§ **Problem statement**
Please swap "Viewport" for "Display" everywhere in the material below and reproduce it with nothing else changed.

§ **Source records**
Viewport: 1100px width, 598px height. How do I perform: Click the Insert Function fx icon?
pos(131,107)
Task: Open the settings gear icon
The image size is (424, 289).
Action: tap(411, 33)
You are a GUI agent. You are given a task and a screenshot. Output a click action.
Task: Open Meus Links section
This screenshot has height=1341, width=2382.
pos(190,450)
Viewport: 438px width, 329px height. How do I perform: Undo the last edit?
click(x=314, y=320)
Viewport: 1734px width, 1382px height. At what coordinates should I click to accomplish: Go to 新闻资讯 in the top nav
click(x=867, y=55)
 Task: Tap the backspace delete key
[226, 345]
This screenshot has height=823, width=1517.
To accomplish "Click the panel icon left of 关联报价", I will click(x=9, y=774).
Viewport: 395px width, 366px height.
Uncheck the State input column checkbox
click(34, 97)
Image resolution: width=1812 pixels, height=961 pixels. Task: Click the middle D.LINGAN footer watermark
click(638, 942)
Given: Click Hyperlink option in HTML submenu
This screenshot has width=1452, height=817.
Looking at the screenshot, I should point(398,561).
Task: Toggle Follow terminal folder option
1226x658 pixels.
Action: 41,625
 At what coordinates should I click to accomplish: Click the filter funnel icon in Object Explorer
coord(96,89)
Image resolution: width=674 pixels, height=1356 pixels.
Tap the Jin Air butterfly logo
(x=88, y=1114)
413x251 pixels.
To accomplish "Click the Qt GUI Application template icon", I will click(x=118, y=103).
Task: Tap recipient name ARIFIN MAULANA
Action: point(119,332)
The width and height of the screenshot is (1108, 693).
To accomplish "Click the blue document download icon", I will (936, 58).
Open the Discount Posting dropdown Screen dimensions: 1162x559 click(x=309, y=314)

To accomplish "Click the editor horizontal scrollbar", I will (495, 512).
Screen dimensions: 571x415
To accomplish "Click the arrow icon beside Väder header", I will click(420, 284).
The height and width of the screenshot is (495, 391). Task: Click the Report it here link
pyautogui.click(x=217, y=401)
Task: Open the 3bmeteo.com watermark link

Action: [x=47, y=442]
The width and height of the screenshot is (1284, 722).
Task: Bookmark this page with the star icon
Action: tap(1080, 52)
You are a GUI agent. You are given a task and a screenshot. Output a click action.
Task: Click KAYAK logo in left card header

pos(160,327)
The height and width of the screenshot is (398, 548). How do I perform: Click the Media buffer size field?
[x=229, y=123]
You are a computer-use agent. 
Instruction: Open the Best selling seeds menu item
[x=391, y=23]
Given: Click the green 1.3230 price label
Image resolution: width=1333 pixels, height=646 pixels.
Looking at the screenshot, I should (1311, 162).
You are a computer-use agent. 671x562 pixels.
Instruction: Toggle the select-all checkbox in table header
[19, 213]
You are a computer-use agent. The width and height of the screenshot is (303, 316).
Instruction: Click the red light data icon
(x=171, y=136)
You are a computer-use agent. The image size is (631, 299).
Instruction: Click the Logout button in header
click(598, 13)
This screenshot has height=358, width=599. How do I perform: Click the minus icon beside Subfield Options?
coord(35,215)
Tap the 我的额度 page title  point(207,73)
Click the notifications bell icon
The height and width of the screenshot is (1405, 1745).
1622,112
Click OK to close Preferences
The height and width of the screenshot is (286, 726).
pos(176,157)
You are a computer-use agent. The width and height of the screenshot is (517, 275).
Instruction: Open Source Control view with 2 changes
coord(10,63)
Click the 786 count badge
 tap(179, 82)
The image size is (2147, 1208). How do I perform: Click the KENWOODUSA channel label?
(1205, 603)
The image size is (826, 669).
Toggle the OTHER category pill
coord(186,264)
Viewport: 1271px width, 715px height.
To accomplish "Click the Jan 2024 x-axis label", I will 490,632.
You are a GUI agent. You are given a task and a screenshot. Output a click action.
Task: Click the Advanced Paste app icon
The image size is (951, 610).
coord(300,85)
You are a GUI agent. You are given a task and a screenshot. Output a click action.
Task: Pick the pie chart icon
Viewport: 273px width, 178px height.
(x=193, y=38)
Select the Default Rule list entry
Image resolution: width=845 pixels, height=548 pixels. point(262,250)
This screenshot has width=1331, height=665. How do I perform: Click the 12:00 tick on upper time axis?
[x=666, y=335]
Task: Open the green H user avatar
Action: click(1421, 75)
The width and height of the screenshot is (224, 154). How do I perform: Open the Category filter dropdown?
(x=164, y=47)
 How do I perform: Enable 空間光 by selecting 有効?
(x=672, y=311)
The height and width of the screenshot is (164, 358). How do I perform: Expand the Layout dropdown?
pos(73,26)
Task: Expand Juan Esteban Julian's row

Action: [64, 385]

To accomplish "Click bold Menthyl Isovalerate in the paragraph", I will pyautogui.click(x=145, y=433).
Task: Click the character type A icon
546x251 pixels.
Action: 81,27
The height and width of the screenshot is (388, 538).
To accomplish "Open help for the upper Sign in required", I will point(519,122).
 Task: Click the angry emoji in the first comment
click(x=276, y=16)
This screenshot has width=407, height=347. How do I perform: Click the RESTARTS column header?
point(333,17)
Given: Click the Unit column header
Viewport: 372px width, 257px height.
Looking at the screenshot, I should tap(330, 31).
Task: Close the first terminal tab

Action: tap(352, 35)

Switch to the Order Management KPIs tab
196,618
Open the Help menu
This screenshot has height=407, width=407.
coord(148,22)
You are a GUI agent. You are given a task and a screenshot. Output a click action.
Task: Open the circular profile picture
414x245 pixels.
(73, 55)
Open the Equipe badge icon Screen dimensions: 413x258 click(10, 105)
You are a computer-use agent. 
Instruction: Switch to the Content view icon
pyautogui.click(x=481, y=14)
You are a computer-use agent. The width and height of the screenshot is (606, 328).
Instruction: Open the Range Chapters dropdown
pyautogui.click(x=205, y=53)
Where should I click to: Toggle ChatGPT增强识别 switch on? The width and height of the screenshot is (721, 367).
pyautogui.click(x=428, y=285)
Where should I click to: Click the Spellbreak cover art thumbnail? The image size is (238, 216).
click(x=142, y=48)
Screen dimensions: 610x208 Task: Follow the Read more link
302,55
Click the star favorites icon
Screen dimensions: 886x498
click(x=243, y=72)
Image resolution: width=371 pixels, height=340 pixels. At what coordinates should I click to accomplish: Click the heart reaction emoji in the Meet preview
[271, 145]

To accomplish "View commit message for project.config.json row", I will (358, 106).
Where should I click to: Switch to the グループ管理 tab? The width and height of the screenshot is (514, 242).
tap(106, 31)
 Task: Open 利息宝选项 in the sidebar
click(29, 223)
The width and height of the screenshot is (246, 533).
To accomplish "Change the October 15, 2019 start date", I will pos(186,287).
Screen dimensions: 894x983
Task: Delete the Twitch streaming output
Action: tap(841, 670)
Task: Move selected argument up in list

§ **Written answer**
Display: 1100px width, 598px height. How do I perform: Click the Insert Function fx icon?
pos(131,107)
Task: Open the settings gear icon
The image size is (424, 289).
Action: tap(411, 33)
You are a GUI agent. You are given a task and a screenshot. Output a click action.
Task: Open Meus Links section
This screenshot has height=1341, width=2382.
pos(190,450)
Display: 438px width, 329px height. How do I perform: Undo the last edit?
click(x=314, y=320)
Display: 1734px width, 1382px height. At what coordinates should I click to accomplish: Go to 新闻资讯 in the top nav
click(x=867, y=55)
 Task: Tap the backspace delete key
[226, 345]
This screenshot has height=823, width=1517.
To accomplish "Click the panel icon left of 关联报价", I will click(x=9, y=774).
Display: 395px width, 366px height.
Uncheck the State input column checkbox
click(34, 97)
Image resolution: width=1812 pixels, height=961 pixels. Task: Click the middle D.LINGAN footer watermark
click(638, 942)
Given: Click Hyperlink option in HTML submenu
This screenshot has width=1452, height=817.
Looking at the screenshot, I should point(398,561).
Task: Toggle Follow terminal folder option
1226x658 pixels.
Action: 41,625
 At what coordinates should I click to accomplish: Click the filter funnel icon in Object Explorer
coord(96,89)
Image resolution: width=674 pixels, height=1356 pixels.
Tap the Jin Air butterfly logo
(x=88, y=1114)
413x251 pixels.
To accomplish "Click the Qt GUI Application template icon", I will click(x=118, y=103).
Task: Tap recipient name ARIFIN MAULANA
Action: point(119,332)
The width and height of the screenshot is (1108, 693).
To accomplish "Click the blue document download icon", I will (936, 58).
Open the Discount Posting dropdown Screen dimensions: 1162x559 click(x=309, y=314)

To accomplish "Click the editor horizontal scrollbar", I will (495, 512).
Screen dimensions: 571x415
To accomplish "Click the arrow icon beside Väder header", I will click(420, 284).
The height and width of the screenshot is (495, 391). Task: Click the Report it here link
pyautogui.click(x=217, y=401)
Task: Open the 3bmeteo.com watermark link

Action: [x=47, y=442]
The width and height of the screenshot is (1284, 722).
Task: Bookmark this page with the star icon
Action: tap(1080, 52)
You are a GUI agent. You are given a task and a screenshot. Output a click action.
Task: Click KAYAK logo in left card header

pos(160,327)
The height and width of the screenshot is (398, 548). How do I perform: Click the Media buffer size field?
[x=229, y=123]
You are a computer-use agent. 
Instruction: Open the Best selling seeds menu item
[x=391, y=23]
Given: Click the green 1.3230 price label
Image resolution: width=1333 pixels, height=646 pixels.
Looking at the screenshot, I should (1311, 162).
You are a computer-use agent. 671x562 pixels.
Instruction: Toggle the select-all checkbox in table header
[19, 213]
You are a computer-use agent. The width and height of the screenshot is (303, 316).
Instruction: Click the red light data icon
(x=171, y=136)
You are a computer-use agent. The image size is (631, 299).
Instruction: Click the Logout button in header
click(598, 13)
This screenshot has height=358, width=599. How do I perform: Click the minus icon beside Subfield Options?
coord(35,215)
Tap the 我的额度 page title  point(207,73)
Click the notifications bell icon
The height and width of the screenshot is (1405, 1745).
1622,112
Click OK to close Preferences
The height and width of the screenshot is (286, 726).
pos(176,157)
You are a computer-use agent. The width and height of the screenshot is (517, 275).
Instruction: Open Source Control view with 2 changes
coord(10,63)
Click the 786 count badge
 tap(179, 82)
The image size is (2147, 1208). How do I perform: Click the KENWOODUSA channel label?
(1205, 603)
The image size is (826, 669).
Toggle the OTHER category pill
coord(186,264)
Display: 1271px width, 715px height.
To accomplish "Click the Jan 2024 x-axis label", I will 490,632.
You are a GUI agent. You are given a task and a screenshot. Output a click action.
Task: Click the Advanced Paste app icon
The image size is (951, 610).
coord(300,85)
You are a GUI agent. You are given a task and a screenshot. Output a click action.
Task: Pick the pie chart icon
Display: 273px width, 178px height.
(x=193, y=38)
Select the Default Rule list entry
Image resolution: width=845 pixels, height=548 pixels. point(262,250)
This screenshot has width=1331, height=665. How do I perform: Click the 12:00 tick on upper time axis?
[x=666, y=335]
Task: Open the green H user avatar
Action: click(1421, 75)
The width and height of the screenshot is (224, 154). How do I perform: Open the Category filter dropdown?
(x=164, y=47)
 How do I perform: Enable 空間光 by selecting 有効?
(x=672, y=311)
The height and width of the screenshot is (164, 358). How do I perform: Expand the Layout dropdown?
pos(73,26)
Task: Expand Juan Esteban Julian's row

Action: [64, 385]

To accomplish "Click bold Menthyl Isovalerate in the paragraph", I will pyautogui.click(x=145, y=433).
Task: Click the character type A icon
546x251 pixels.
Action: 81,27
The height and width of the screenshot is (388, 538).
To accomplish "Open help for the upper Sign in required", I will point(519,122).
 Task: Click the angry emoji in the first comment
click(x=276, y=16)
This screenshot has width=407, height=347. How do I perform: Click the RESTARTS column header?
point(333,17)
Given: Click the Unit column header
Display: 372px width, 257px height.
Looking at the screenshot, I should tap(330, 31).
Task: Close the first terminal tab

Action: tap(352, 35)

Switch to the Order Management KPIs tab
196,618
Open the Help menu
This screenshot has height=407, width=407.
coord(148,22)
You are a GUI agent. You are given a task and a screenshot. Output a click action.
Task: Open the circular profile picture
414x245 pixels.
(73, 55)
Open the Equipe badge icon Screen dimensions: 413x258 click(10, 105)
You are a computer-use agent. 
Instruction: Switch to the Content view icon
pyautogui.click(x=481, y=14)
You are a computer-use agent. The width and height of the screenshot is (606, 328).
Instruction: Open the Range Chapters dropdown
pyautogui.click(x=205, y=53)
Where should I click to: Toggle ChatGPT增强识别 switch on? The width and height of the screenshot is (721, 367).
pyautogui.click(x=428, y=285)
Where should I click to: Click the Spellbreak cover art thumbnail? The image size is (238, 216).
click(x=142, y=48)
Screen dimensions: 610x208 Task: Follow the Read more link
302,55
Click the star favorites icon
Screen dimensions: 886x498
click(x=243, y=72)
Image resolution: width=371 pixels, height=340 pixels. At what coordinates should I click to accomplish: Click the heart reaction emoji in the Meet preview
[271, 145]

To accomplish "View commit message for project.config.json row", I will (358, 106).
Where should I click to: Switch to the グループ管理 tab? The width and height of the screenshot is (514, 242).
tap(106, 31)
 Task: Open 利息宝选项 in the sidebar
click(29, 223)
The width and height of the screenshot is (246, 533).
To accomplish "Change the October 15, 2019 start date", I will pos(186,287).
Screen dimensions: 894x983
Task: Delete the Twitch streaming output
Action: tap(841, 670)
Task: Move selected argument up in list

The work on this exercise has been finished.